Baby Audio IHNY-2

Parallelkompressor New York Style die Zweite

Autor: Peter Kaminski

3

Das erste Plug-In was Baby Audio veröffentlichte war das I Heart NY New York Style Parallel-Kompressor Plug-In (s. Abb. oben links), welches wir ja 2019 auch schon getestet hatten. Zum dreijährigen Bestehen von BABY AUDIO gibt es nun die Version 2 des Plug-Ins (s. oben rechts) mit deutlicher Erweiterung und völlig neuer GUI. Baby Audio hat mittlerweile seinen Sitz in der Heimat von Inhaber Caspar Bock, nämlich in Dänemark.

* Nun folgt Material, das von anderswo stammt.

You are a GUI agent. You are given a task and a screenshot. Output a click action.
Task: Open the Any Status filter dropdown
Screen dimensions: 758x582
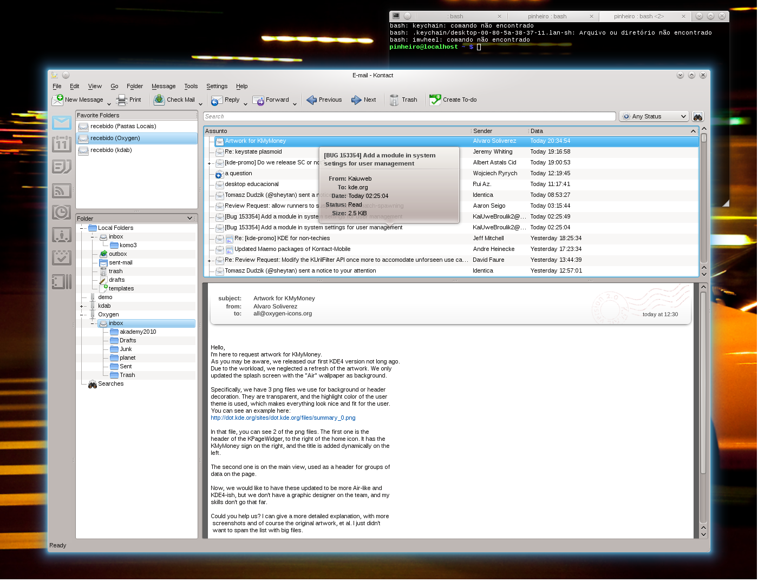point(654,117)
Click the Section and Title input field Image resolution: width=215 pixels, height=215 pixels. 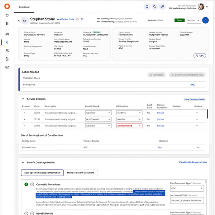(x=187, y=200)
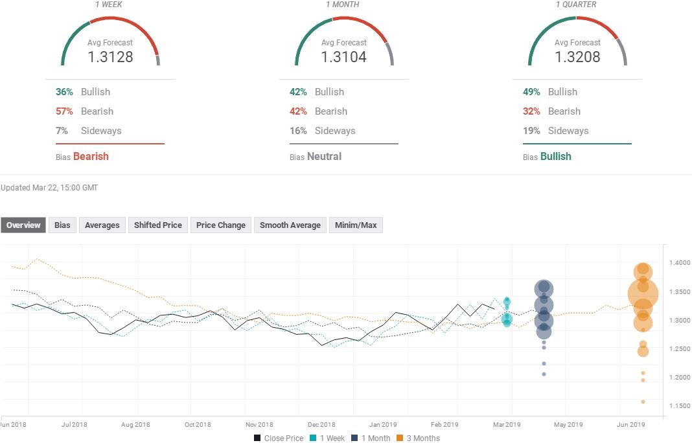Click the lowest dark blue 1 Month dot
The image size is (692, 443).
pos(544,374)
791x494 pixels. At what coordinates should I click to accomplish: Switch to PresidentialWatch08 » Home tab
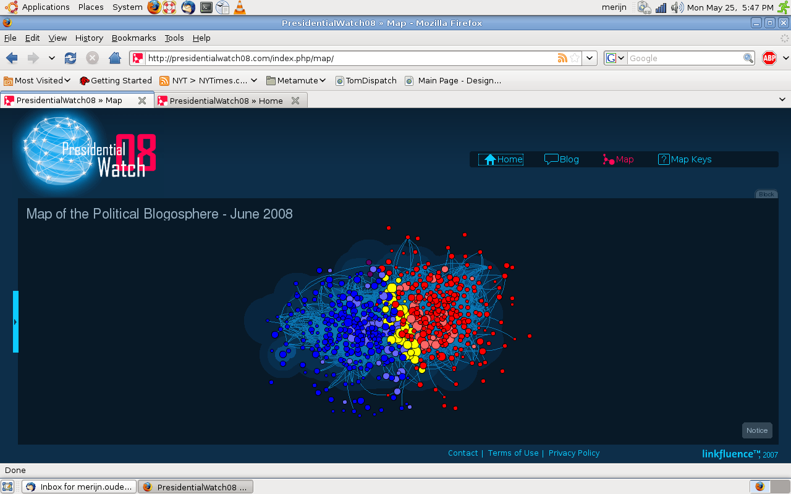(226, 101)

Voraussetzung und Installation

Das Plug-In lässt sich sowohl auf Windows-basierenden PCs ab Windows 7, als auch auf macOS ab 10.7 - inkl. nativer M1-Prozessor-Unterstützung, betreiben.

1

Über einen Installer (s. Abb. oben) lassen sich die gewünschten Plug-In-Formate auswählen und auch die Presets installieren.

2

Nach dem ersten Aufruf in der DAW-Software erfolgt die Abfrage des Freischaltungs-Code, den der Hersteller bereitstellt. Das installierte Plug-In lässt sich auch als Trial-Version installieren, die dann alle 60 Sekunden den Ausgang für fünf Sekunden stummschaltet.

Bedienung

0

Bei der ersten Version des I Heart New York Plug-Ins wurde Wert auf einfachste Bedienung gelegt. Die Version 2 ist da in Ihrer Funktionalität deutlich komplexer und kommt auch mit einer komplett neuen Bedienoberfläche daher. Wer etwas über die Parallel-Kompression und einige Ansätze zu den verwendeten Algorithmen erfahren möchte, der sollte doch einmal in den Test der ersten Version des I Heart New York Plug-Ins reinschauen. Die Version 2 ersetzt die erste Version und wird daher nicht mehr angeboten.

5

Oben im Kopf lässt sich das Plug-In über einen Klick auf das Logo "BABY AUDIO." in den Bypass-Modus und über das Symbol "S" auf Solo schalten, das heißt, man hört ausschließlich den Kompressor-Pfad, was besonders im Zusammenhang mit den Feineinstellungen sinnvoll ist. Über weitere Icons lassen sich Tool-Tipps aktivieren und die Einstellungen auf Default-Werte zurücksetzen.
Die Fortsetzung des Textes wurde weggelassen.